§ **Consegna 1**
Indica se le affermazioni (a), (b) e (c) concordano con il testo di lettura, rispondendo sì o no e citando alla lettera le parole del testo che decidono. (a) Il memoriale è scritto dalla protagonista per la figlia. (b) La protagonista è un'insegnante ancora in servizio. (c) Davanti agli eventi storici la protagonista capisce come dovrebbe comportarsi.
§ **Consegna 2**
Cita fedelmente il passo del testo di lettura che va da «L' Età di Ferro» fino a «pare essere rimedio.».

§ **Testo di lettura**
=-=-=

L' Età di Ferro prende la forma di un memoriale scritto dalla protagonista, l'insegnante in pensione Elizabeth Curren, per la figlia, lontana. È una lettera di confessione, per un crimine senza nome, al quale non riesce a trovare un nome.

La protagonista si trova coinvolta in eventi storici violenti, destabilizzanti, davanti ai quali non riesce a reagire, né a capire come dovrebbe comportarsi. È il Sudafrica divorato dall'apartheid la causa dell'incapacità di vivere, di raccontare, di trovare le parole esatte per descrivere l'odio e la violenza nei quali si è immersi.

Sia la protagonista che ha un cancro sia il sudafrica sono ammalati sembra dirci Coetzee e non ci pare essere rimedio.

=-=-=

§ **Estratto dei dati**

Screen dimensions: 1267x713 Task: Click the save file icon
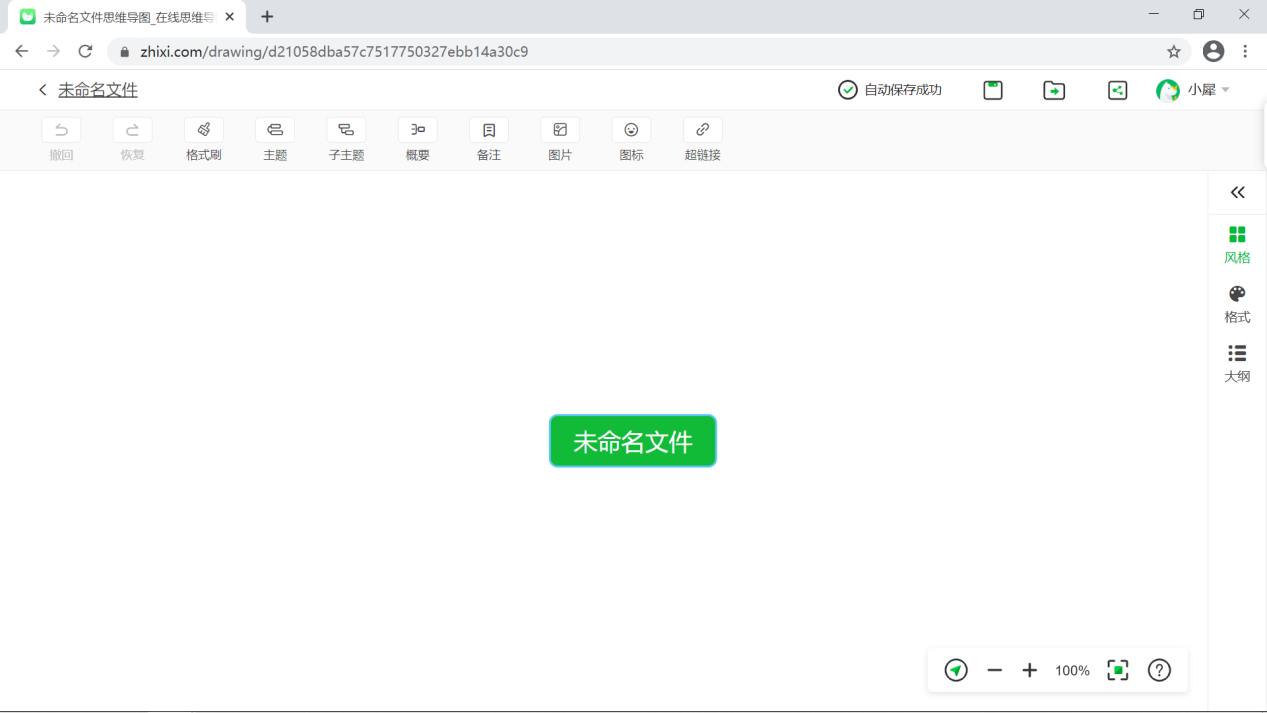tap(992, 90)
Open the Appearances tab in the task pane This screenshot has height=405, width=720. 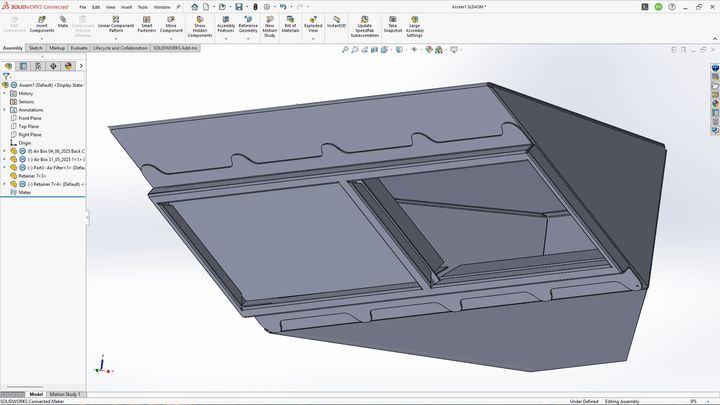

=-=-=

§ **Soluzione dell'esercizio 1**
(a) Sì: «un memoriale scritto dalla protagonista, l'insegnante in pensione Elizabeth Curren, per la figlia, lontana».
(b) No: «l'insegnante in pensione Elizabeth Curren».
(c) No: «davanti ai quali non riesce a reagire, né a capire come dovrebbe comportarsi».

§ **Soluzione dell'esercizio 2**
L' Età di Ferro prende la forma di un memoriale scritto dalla protagonista, l'insegnante in pensione Elizabeth Curren, per la figlia, lontana. È una lettera di confessione, per un crimine senza nome, al quale non riesce a trovare un nome.

La protagonista si trova coinvolta in eventi storici violenti, destabilizzanti, davanti ai quali non riesce a reagire, né a capire come dovrebbe comportarsi. È il Sudafrica divorato dall'apartheid la causa dell'incapacità di vivere, di raccontare, di trovare le parole esatte per descrivere l'odio e la violenza nei quali si è immersi.

Sia la protagonista che ha un cancro sia il sudafrica sono ammalati sembra dirci Coetzee e non ci pare essere rimedio.